BEIJING -- The world's oceans hit their highest temperature on record in 2019, and the rate at which they are warming is speeding up, a new study showed Tuesday.
The ocean temperature last year was about 0.075 degrees Celsius above the 1981-2010 average, according to a study published in the Chinese journal Advances in Atmospheric Sciences.
Scientists calculated that, in order to reach this temperature, the ocean would have taken in 228 sextillion jules, about 3.6 billion times the amount of heat released by the Hiroshima bombings.
"This measured ocean warming is irrefutable and is further proof of global warming," said Cheng Lijing, the paper's lead author and associate professor at the Institute of Atmospheric Physics of the Chinese Academy of Sciences.
"There are no reasonable alternatives aside from the human emissions of heat trapping gases to explain this heating," Cheng said.

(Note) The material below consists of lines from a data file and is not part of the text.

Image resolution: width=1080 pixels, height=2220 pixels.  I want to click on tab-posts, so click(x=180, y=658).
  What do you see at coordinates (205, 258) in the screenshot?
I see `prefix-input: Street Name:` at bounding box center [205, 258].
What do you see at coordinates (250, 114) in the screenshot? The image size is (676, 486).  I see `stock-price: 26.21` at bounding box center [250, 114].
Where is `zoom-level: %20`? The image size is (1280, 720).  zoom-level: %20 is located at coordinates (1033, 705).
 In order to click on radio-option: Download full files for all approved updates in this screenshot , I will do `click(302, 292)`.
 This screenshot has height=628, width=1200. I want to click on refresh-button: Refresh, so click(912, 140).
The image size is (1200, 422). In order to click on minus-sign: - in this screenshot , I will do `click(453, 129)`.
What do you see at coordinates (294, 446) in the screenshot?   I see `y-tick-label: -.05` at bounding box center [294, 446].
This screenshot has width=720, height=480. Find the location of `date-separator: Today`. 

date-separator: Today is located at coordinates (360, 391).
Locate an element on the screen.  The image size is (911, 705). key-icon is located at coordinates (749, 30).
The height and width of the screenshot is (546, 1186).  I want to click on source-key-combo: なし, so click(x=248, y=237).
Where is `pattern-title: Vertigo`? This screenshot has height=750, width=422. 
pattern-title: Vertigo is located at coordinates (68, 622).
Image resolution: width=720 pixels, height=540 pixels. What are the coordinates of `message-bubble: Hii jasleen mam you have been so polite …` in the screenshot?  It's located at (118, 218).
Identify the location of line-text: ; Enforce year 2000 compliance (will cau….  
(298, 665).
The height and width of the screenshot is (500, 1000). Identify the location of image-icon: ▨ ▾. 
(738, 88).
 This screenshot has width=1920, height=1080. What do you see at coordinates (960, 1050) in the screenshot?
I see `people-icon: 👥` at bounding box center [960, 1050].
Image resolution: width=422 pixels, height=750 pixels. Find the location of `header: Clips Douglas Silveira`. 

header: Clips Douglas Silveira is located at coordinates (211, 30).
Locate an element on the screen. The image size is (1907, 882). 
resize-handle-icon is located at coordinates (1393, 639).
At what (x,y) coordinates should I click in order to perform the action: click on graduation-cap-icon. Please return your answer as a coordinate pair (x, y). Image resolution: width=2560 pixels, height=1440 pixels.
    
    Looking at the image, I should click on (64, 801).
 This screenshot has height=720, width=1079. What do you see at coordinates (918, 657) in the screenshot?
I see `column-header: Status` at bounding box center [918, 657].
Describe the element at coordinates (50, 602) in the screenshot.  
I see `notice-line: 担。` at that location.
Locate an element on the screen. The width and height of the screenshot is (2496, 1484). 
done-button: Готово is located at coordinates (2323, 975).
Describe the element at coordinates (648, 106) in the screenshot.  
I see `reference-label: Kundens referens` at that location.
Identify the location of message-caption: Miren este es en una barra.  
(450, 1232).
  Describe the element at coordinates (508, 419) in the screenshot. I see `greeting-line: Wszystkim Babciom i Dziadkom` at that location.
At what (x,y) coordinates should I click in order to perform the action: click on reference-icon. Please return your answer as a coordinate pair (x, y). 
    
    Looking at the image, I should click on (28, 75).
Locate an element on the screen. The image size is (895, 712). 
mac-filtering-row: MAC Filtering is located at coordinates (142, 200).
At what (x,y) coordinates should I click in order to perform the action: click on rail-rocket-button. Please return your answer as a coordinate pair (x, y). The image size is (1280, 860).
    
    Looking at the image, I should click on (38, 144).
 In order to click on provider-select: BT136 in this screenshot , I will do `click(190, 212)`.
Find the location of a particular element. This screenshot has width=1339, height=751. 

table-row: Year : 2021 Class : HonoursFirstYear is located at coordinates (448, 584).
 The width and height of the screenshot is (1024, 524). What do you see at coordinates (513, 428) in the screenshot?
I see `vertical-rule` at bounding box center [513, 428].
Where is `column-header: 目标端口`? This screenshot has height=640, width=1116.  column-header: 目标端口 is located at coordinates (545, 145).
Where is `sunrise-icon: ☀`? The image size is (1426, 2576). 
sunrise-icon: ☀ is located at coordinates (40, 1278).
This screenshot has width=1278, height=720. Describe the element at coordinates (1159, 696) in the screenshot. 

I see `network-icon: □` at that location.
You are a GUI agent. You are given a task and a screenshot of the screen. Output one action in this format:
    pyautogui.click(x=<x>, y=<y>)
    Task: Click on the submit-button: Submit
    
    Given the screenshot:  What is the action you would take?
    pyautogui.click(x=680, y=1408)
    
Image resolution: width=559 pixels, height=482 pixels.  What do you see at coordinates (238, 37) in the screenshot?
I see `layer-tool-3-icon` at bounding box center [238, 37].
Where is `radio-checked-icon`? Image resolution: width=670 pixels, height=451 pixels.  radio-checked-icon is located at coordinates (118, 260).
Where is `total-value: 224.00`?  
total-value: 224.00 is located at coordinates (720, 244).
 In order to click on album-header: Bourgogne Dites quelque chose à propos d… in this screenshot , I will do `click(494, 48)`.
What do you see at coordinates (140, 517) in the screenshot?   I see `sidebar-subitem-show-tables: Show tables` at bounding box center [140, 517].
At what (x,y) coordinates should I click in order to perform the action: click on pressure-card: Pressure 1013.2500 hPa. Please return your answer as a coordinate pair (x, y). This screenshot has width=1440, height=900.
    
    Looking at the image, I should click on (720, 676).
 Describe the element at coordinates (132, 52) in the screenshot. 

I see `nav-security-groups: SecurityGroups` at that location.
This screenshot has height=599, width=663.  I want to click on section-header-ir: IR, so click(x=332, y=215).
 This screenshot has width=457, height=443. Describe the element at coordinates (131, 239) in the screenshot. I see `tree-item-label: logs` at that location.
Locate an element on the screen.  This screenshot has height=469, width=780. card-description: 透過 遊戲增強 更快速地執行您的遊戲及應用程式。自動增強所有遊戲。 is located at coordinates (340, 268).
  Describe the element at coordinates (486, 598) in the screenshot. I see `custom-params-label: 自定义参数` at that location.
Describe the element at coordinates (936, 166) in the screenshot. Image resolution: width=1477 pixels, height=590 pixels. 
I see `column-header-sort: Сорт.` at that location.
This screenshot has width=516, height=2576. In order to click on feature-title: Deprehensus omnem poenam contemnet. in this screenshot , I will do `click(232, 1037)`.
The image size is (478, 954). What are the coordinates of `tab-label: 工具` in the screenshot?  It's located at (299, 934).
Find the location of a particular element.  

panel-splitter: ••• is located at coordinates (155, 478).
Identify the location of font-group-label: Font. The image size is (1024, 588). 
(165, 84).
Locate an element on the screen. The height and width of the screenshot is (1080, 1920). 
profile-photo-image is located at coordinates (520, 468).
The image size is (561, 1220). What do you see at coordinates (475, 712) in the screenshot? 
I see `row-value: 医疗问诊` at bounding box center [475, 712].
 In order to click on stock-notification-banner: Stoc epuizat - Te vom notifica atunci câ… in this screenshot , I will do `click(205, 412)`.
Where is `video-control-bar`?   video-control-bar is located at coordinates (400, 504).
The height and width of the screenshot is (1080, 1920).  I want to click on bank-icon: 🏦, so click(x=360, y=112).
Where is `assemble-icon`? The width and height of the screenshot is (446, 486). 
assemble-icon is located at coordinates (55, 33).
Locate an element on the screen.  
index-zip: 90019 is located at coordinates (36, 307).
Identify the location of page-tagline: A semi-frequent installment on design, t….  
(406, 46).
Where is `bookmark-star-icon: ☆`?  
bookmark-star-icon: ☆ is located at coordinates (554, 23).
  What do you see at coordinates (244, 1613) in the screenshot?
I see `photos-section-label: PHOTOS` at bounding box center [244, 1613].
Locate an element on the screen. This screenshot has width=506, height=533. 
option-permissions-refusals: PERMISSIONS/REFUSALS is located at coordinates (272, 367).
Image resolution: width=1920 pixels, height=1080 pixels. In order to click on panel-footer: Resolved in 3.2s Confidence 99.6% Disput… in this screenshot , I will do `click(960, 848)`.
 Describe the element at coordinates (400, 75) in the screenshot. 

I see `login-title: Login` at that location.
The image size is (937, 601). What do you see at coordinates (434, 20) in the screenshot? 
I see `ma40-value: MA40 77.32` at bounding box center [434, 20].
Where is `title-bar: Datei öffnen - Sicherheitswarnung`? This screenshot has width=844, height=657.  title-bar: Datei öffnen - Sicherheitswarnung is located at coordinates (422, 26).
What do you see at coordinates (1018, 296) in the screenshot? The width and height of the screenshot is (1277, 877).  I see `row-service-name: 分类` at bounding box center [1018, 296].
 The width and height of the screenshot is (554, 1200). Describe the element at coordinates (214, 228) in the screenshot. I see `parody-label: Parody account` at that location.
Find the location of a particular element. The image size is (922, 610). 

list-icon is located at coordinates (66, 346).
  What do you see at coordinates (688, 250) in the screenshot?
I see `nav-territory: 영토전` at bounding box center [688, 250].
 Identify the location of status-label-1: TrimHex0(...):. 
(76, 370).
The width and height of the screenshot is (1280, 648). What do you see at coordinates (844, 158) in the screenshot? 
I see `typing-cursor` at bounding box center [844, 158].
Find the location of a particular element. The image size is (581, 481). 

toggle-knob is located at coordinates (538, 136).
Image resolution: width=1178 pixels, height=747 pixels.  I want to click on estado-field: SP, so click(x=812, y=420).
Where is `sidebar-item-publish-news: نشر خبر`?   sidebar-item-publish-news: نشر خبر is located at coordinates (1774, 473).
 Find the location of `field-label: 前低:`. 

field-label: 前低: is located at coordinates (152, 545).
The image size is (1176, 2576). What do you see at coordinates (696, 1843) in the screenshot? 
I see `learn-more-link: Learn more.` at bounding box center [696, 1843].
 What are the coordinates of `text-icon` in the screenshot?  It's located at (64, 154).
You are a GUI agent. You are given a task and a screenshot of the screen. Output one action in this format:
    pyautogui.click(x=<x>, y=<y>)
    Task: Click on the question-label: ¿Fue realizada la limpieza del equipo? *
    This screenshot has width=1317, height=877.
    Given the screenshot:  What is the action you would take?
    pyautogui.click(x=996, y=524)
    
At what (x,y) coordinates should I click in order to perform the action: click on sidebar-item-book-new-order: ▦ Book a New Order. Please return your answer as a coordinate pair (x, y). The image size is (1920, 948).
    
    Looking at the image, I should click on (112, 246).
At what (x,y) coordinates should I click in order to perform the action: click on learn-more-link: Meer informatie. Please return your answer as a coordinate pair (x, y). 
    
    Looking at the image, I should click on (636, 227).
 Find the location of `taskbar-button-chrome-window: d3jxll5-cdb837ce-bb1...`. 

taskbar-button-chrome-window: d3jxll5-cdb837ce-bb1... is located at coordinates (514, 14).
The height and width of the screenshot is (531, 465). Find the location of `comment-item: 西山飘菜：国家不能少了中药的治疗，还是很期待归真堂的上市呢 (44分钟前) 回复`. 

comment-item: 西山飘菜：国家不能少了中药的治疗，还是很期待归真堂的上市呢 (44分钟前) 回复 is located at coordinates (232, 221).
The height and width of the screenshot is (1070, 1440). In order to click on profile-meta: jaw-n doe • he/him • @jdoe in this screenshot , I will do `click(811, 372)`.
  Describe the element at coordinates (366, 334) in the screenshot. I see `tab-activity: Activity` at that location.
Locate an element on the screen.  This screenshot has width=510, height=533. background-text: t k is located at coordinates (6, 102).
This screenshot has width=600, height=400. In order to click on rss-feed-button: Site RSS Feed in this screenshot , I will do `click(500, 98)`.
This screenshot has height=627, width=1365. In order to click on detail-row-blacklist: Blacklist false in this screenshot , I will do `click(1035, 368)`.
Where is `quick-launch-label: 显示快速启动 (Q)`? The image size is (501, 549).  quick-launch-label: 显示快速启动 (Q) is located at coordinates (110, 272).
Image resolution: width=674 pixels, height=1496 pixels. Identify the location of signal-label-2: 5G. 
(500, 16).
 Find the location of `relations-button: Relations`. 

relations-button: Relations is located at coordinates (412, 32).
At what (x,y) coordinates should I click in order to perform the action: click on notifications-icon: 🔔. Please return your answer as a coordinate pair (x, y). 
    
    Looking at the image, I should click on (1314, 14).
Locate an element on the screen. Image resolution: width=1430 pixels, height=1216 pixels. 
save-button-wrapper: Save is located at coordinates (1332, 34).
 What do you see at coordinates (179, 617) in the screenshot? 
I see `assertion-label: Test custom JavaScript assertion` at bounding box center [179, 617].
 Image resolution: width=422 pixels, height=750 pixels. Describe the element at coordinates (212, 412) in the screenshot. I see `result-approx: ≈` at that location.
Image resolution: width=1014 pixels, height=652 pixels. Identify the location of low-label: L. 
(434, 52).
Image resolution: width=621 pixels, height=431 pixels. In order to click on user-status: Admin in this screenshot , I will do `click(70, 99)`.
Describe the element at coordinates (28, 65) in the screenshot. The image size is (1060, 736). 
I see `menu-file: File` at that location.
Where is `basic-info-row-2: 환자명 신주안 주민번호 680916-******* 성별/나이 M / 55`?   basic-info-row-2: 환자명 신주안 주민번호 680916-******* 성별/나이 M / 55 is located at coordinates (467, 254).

Researchers also compared data from 1987 to 2019 with the period between 1955 and 1986. They found that, during the past six decades, the most recent warming was about 450% higher than the earlier warming, suggesting a major increase in the rate of global climate change.
"It is critical to understand how fast things are changing," said John Abraham, co-author and professor of mechanical engineering at the University of St. Thomas in the United States. "And this is just the tip of the iceberg for what is to come."
Ocean warming can cause marine heatwaves, which can lead to major loss of marine life and the creation of hurricanes, scientists said.
According to the researchers, people can work to reverse their effect on the climate, but the ocean will take longer to respond than atmospheric and land environments. Since 1970, more than 90% of global warming heat has gone into the ocean, while less than 4% went into the land and atmosphere.